New Zealanders and Aussies, or Antipodeans as they are known as (people from the other side of the world) and South Africans, have formed quite a community and reputation in the United Kingdom's largest city and are for synonymous for drunken, loutish behaviour and squeezing sometimes more than 40 people into a family home in suburban London, sleeping anywhere there is space in order to keep the costs of living down in this expensive town.
The Antipodeons have such a presence in London, that in certain neighbourhoods, it is unusual to hear an sentence that doesn't finish with "mate". There are a number of newspapers specifically catering for the transient population and more Kiwi/Aussie/Saffa pubs than there are Catholics in Rome. Like in a lot of cities where there are large minority groups, most of the Antepodeans tend to hang around with one-another with little intermingling with the locals. It is no surprise, as they have a lot less in common with a resident Londoner than another traveller and birds of a feather do tend to flock together.
As London is similar to New York in profile and stature, I was expecting to see a lot of similarities between the two metropolis's, but the similarities were few and far between. While both cities were a buzz with a hive of activity, and very cosmopolitan, while the New Yorkers were animated and colourful, I found most of the people in London to be impersonal and sour looking. When you actually talked to the locals, they were very helpful and friendly, but walking down the street or on the tube, most people wouldn't look you in the eye or even acknowledge your existence.
It was interesting exploring the dog-poop lined streets of London, which lived up to the common cliché of being grey and dirty, but it was fabulous to see the well-known streets of Central London made familiar from the Monopoly board which were graced with grand, historic, intricately-detailed buildings and filled big red double-decker buses, red mail boxes and phone boxes and black cabs.

### Dataset content
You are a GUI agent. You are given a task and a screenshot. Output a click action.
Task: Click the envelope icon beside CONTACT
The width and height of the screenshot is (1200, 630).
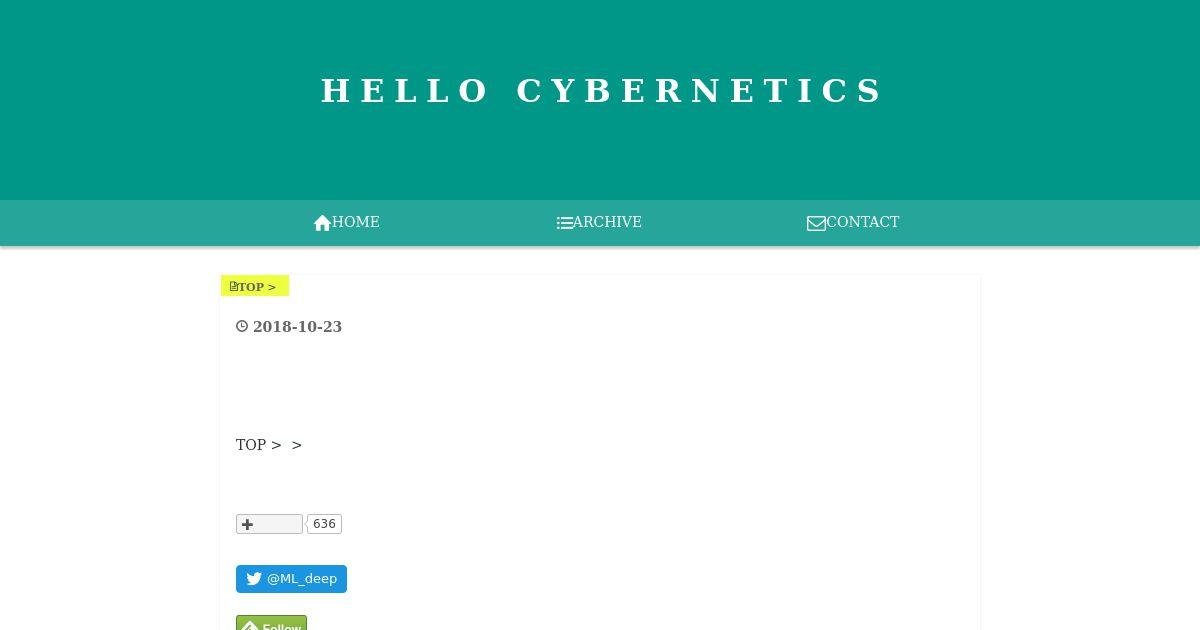[x=816, y=223]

### What to work on
1. Summarize the London travel piece in two sentences.
2. Reproduce the part of the London travel piece from "The Antipodeons have" up to and including "to flock together.".
The material has nothing to do with the London travel piece.

### Answer set
1. New Zealanders, Australians and South Africans form a large community in London, known for drunken, loutish behavior and for packing sometimes more than 40 people into a suburban house to keep costs down, and they mostly keep to one another rather than mixing with locals. The writer expected London to resemble New York but found Londoners impersonal on the street though helpful when spoken to, and saw the city as grey and dirty while still enjoying the historic Central London streets familiar from the Monopoly board.

2.
The Antipodeons have such a presence in London, that in certain neighbourhoods, it is unusual to hear an sentence that doesn't finish with "mate". There are a number of newspapers specifically catering for the transient population and more Kiwi/Aussie/Saffa pubs than there are Catholics in Rome. Like in a lot of cities where there are large minority groups, most of the Antepodeans tend to hang around with one-another with little intermingling with the locals. It is no surprise, as they have a lot less in common with a resident Londoner than another traveller and birds of a feather do tend to flock together.